Moderna informó ingresos del cuarto trimestre de 2025 de $678 millones, en el extremo alto de las expectativas previas de la Compañía, impulsados principalmente por las ventas de vacunas contra la COVID. Las ventas de productos fueron de $264 millones en EE. UU. y $381 millones en mercados internacionales. Los ingresos del cuarto trimestre disminuyeron un 30% en comparación con el mismo periodo de 2024, reflejando principalmente un menor volumen de ventas de la vacuna contra la COVID frente al periodo del año anterior.
Los ingresos totales del año completo 2025 fueron de $1,9 mil millones, un 40% menos que en 2024, con la mayor parte generada por ventas de la vacuna contra la COVID, además de $126 millones de otros ingresos.
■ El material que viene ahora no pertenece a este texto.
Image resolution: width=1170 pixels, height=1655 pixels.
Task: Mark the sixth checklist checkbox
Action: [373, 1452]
Los ingresos en EE. UU. totalizaron $1,2 mil millones, mientras que los ingresos de los mercados internacionales fueron de $745 millones.
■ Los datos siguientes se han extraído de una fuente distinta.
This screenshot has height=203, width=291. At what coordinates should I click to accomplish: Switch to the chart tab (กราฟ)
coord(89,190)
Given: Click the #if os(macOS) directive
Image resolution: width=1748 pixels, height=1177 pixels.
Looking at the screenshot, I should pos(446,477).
Los gastos de investigación y desarrollo del cuarto trimestre de 2025 fueron de $775 millones, una disminución del 31% frente al mismo periodo de 2024. La reducción se debió principalmente a menores costos de desarrollo clínico y fabricación, lo que refleja la disminución gradual de grandes programas respiratorios de fase 3, la priorización continua de la cartera y la disciplina de costos en toda la organización. La compañía redujo sus gastos operativos anuales en aproximadamente $2,2 mil millones en 2025, superando significativamente sus objetivos de reducción de costos.
La pérdida neta fue de $826 millones en el cuarto trimestre de 2025, en comparación con una pérdida neta de $1,1 mil millones en el cuarto trimestre de 2024. La pérdida por acción fue de $2,11 en el cuarto trimestre de 2025, frente a una pérdida por acción de $2,91 en el cuarto trimestre de 2024. La pérdida neta del año completo fue de $2,8 mil millones con una pérdida diluida por acción de $7,26.
La Compañía anunció que su solicitud para la vacuna contra la influenza fue aceptada para revisión regulatoria en la UE, Canadá y Australia. La Compañía recibió una carta Refusal-to-File de la U.S. FDA y ha solicitado una reunión de Tipo A para comprender el camino a seguir. La Compañía también anunció que su ensayo de fase 3 para Norovirus completó el reclutamiento, con una lectura de datos prevista en 2026, y anunció la inscripción completa del ensayo de fase 2 de intismeran autogene en cáncer de vejiga músculo-invasivo.
Moderna inicia el año con tres productos aprobados, Spikevax, mNEXSPIKE y mRESVIA, y se espera que las vacunas estacionales aporten hasta un 10% de crecimiento de ingresos en 2026. La Compañía anunció recientemente acuerdos a largo plazo con México y Taiwán para vacunas respiratorias, recibió aprobaciones regulatorias en Canadá y Australia para mNEXSPIKE, y la vacuna Spikevax actualizada para la cepa fue autorizada en el Reino Unido para su uso en la campaña de vacunación de primavera.